Knowledge of the sites at which the virus binds to its host cell and understanding its binding behaviour are of fundamental importance for designing active ingredients that can stop the binding process and also for the development of diagnostic tests based on such binding. Since SARS-CoV-2 has many spike proteins on its surface, bindings can appear at several binding peptides if the density of the DNA lever is suitably adjusted. Compared with the affinity of the first binding, every further binding leads to a significant increase in affinity. This has already been proven in influenza viruses by the Bioanalytics and Bio-processes department of Fraunhofer Institute for Cell Therapy and Immunology (IZI-BB).

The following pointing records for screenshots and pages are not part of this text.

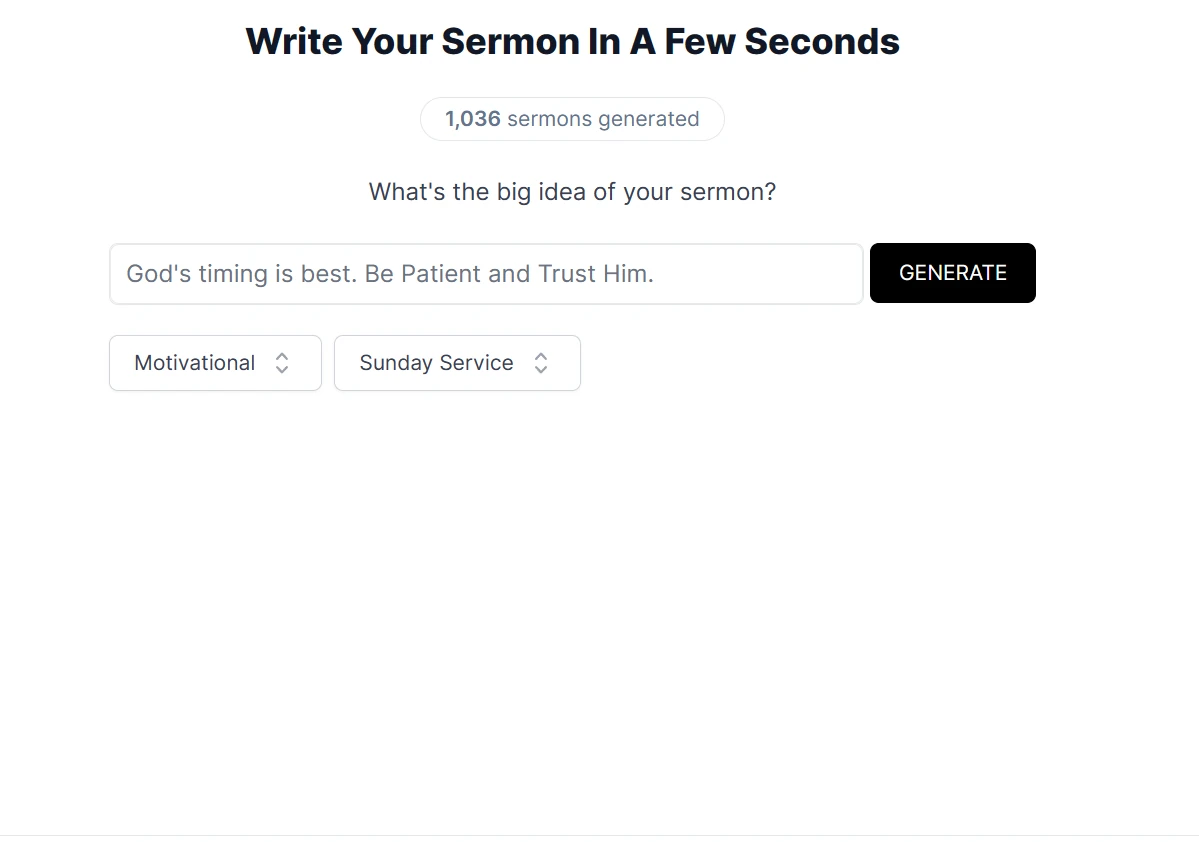Expand the Sunday Service occasion dropdown

[x=457, y=363]
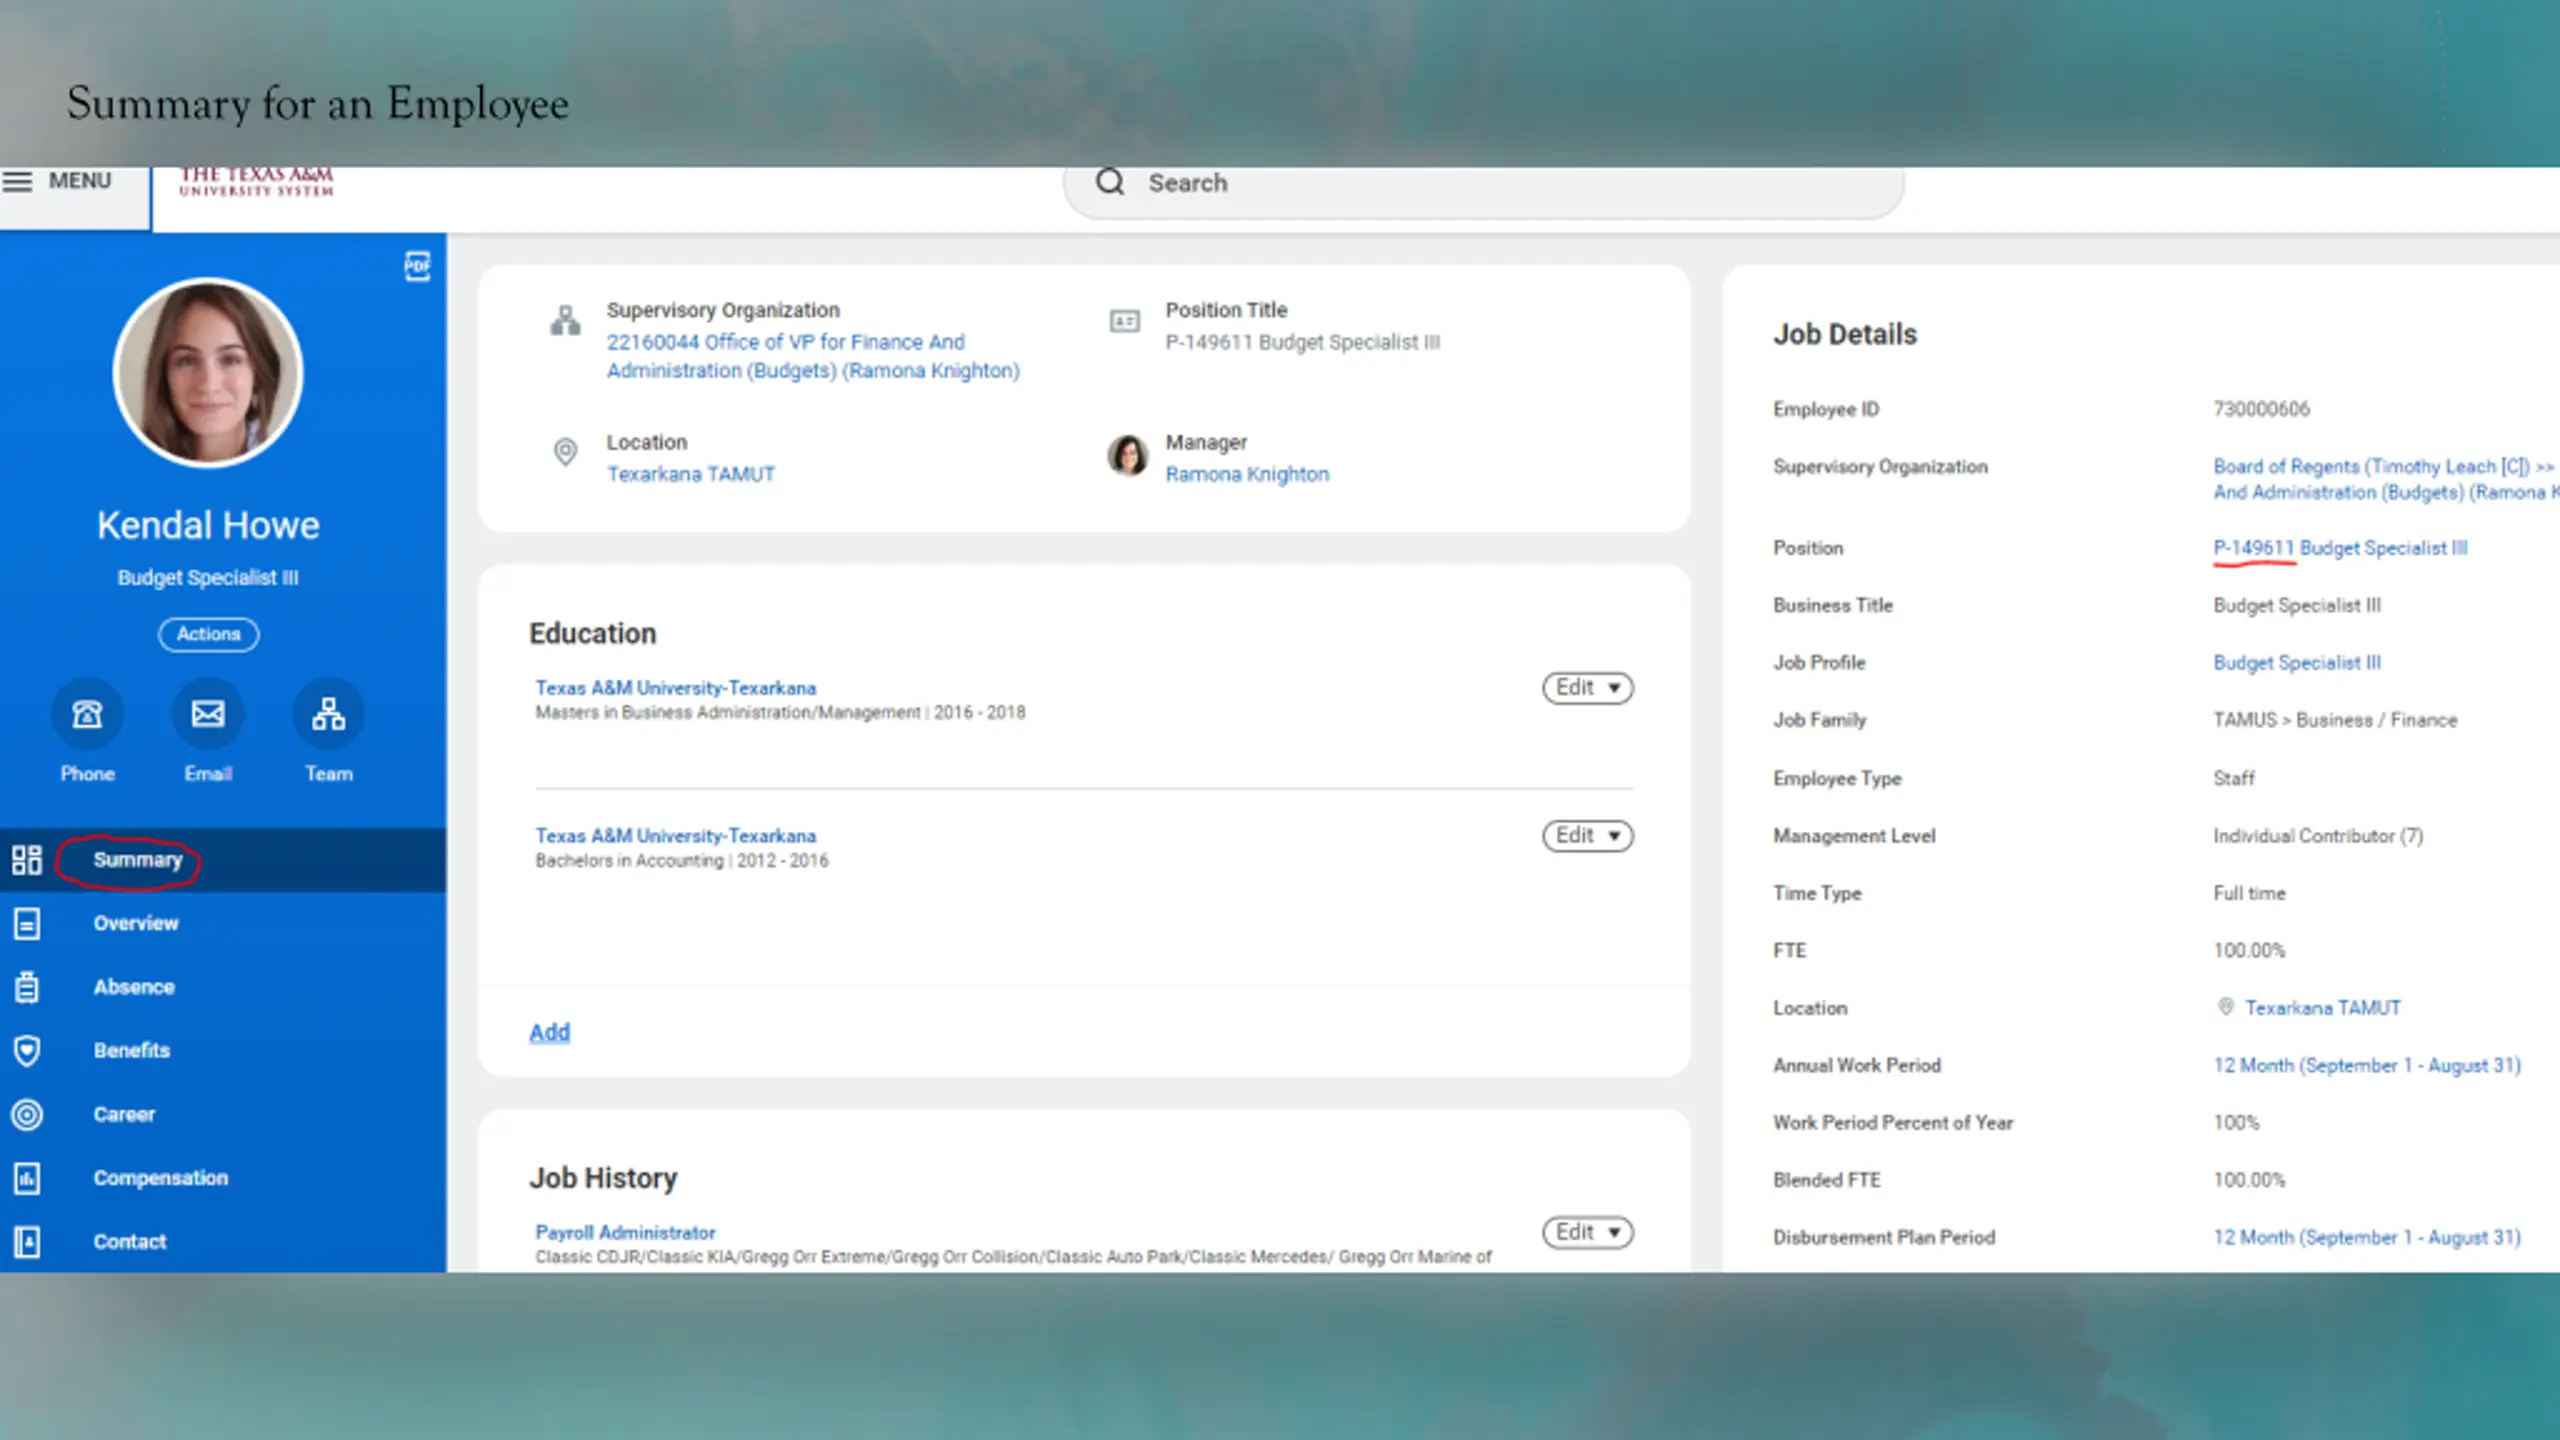Click the Add education link

click(549, 1032)
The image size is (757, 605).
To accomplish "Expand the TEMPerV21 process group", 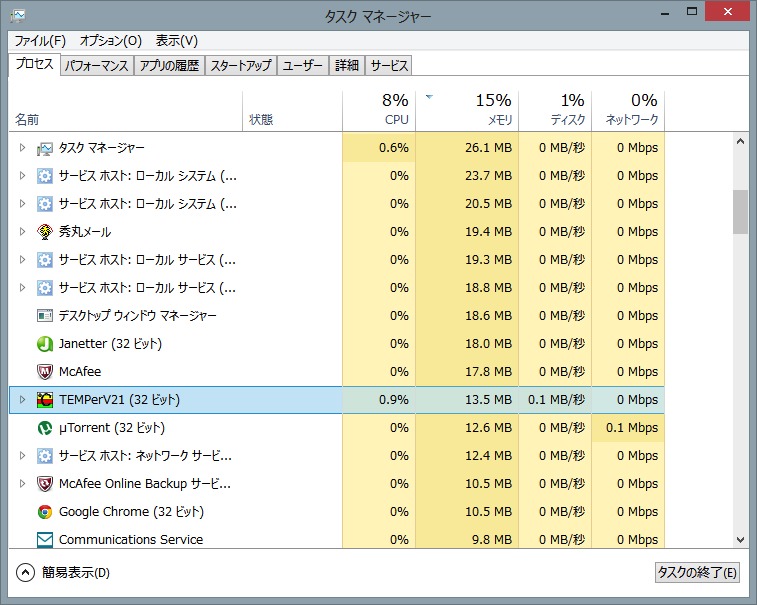I will (23, 400).
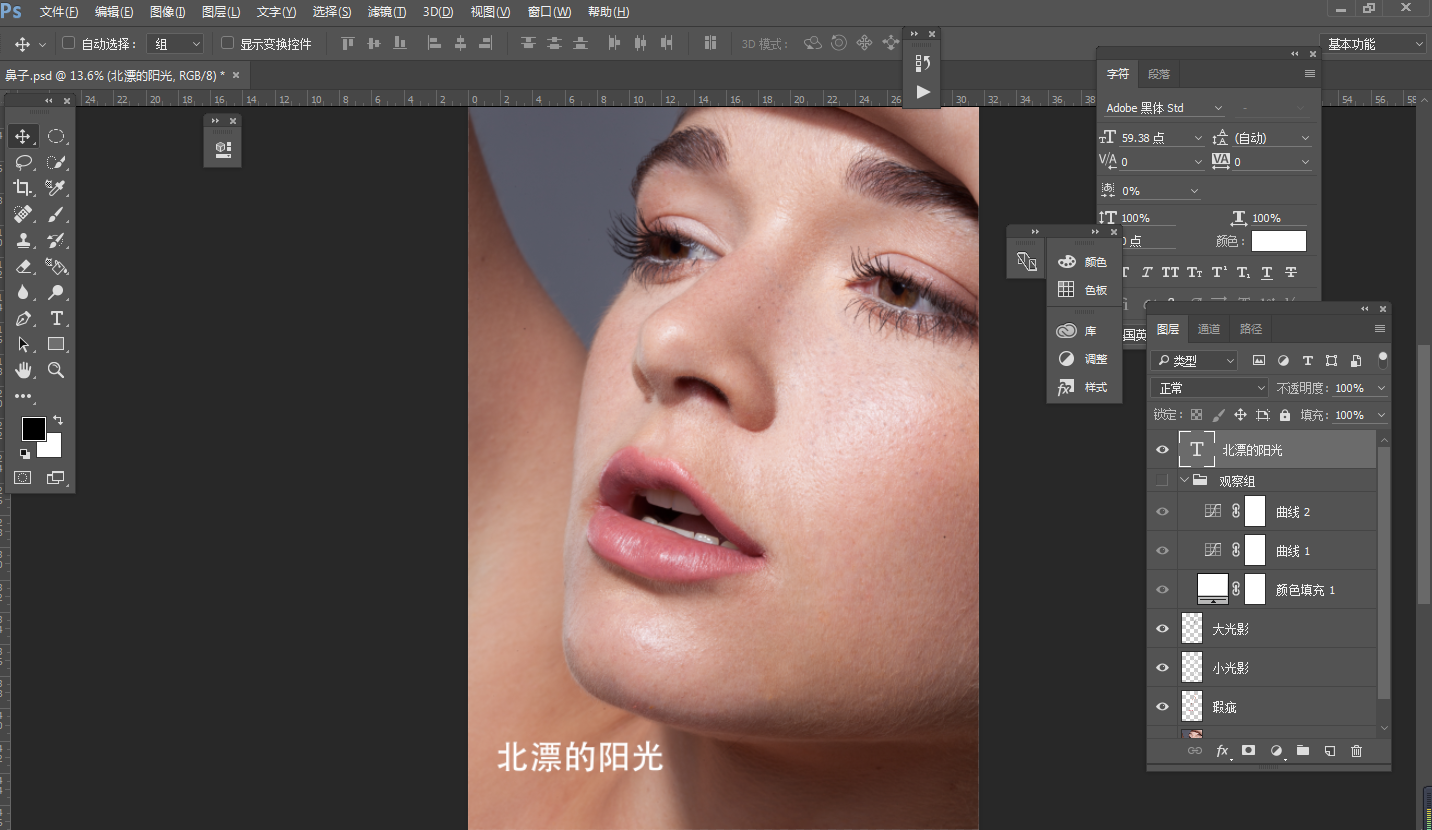
Task: Hide the 大光影 layer
Action: [x=1162, y=629]
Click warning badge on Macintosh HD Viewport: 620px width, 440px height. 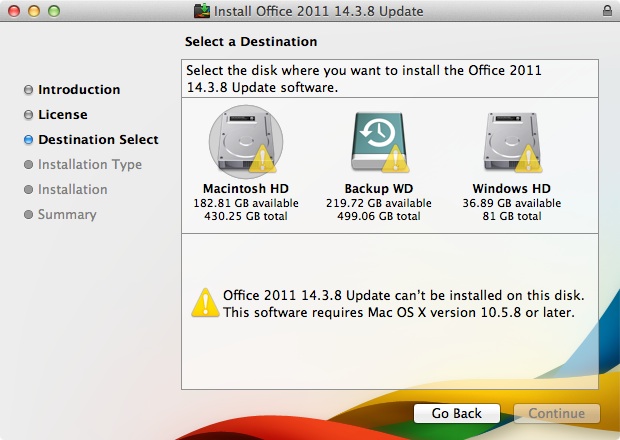click(262, 159)
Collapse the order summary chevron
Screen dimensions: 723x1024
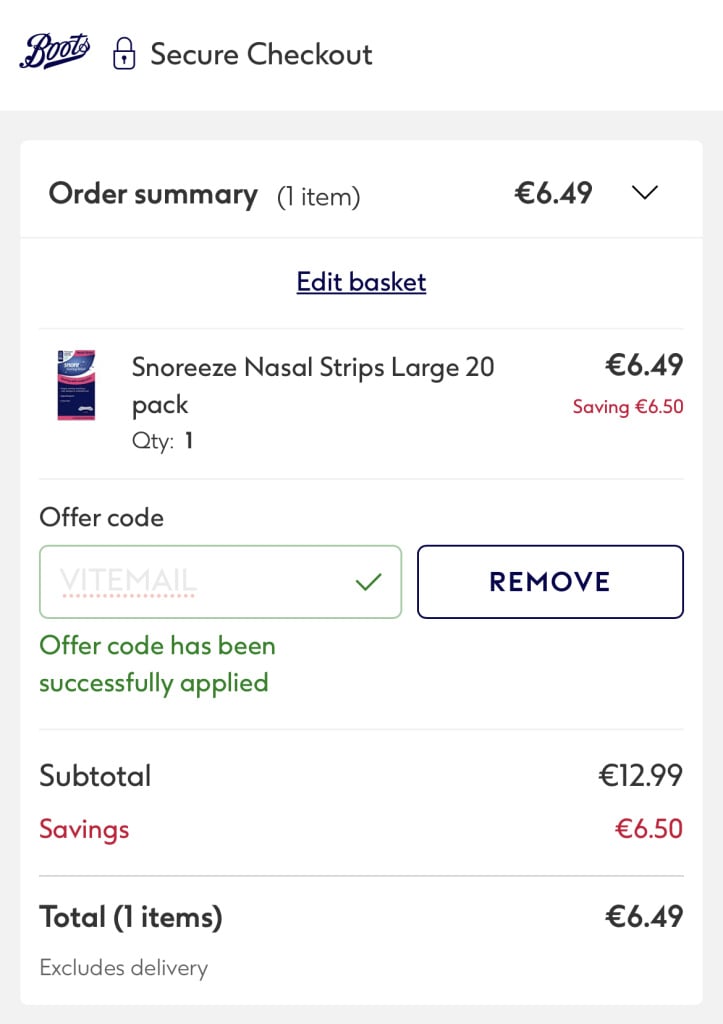point(645,193)
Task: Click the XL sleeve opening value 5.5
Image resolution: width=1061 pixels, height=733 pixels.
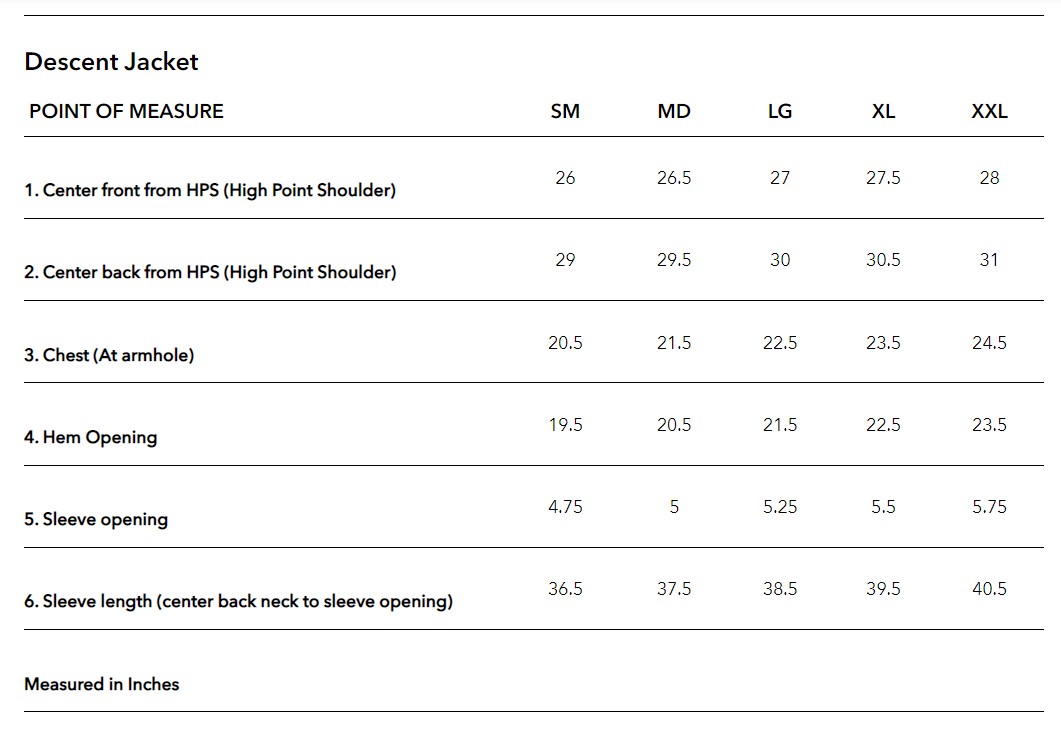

Accordingly, multivalent binding partners provide a promising option for the inhibition of viruses on the host cell. The binding kinetics of these multi-valent bonds can be established with the help of the SwitchSense technology. Virus-like particles or surface-modified particles with bound spike proteins are to be used for these measurements. Moreover, the size of the viruses can also be determined using the SwitchSense technology, which provides a further measurement parameter for characterising a virus sample in terms of its homogeneity and a further characteristic for differentiating various viruses.
In the CoronaSense project, a nano-structure with a nucleic acid scaffold and virus-binding peptide moieties (patent: WO2018215660A1) is to be exploited by the Fraunhofer IZI DNA Nano-Systems Working Group.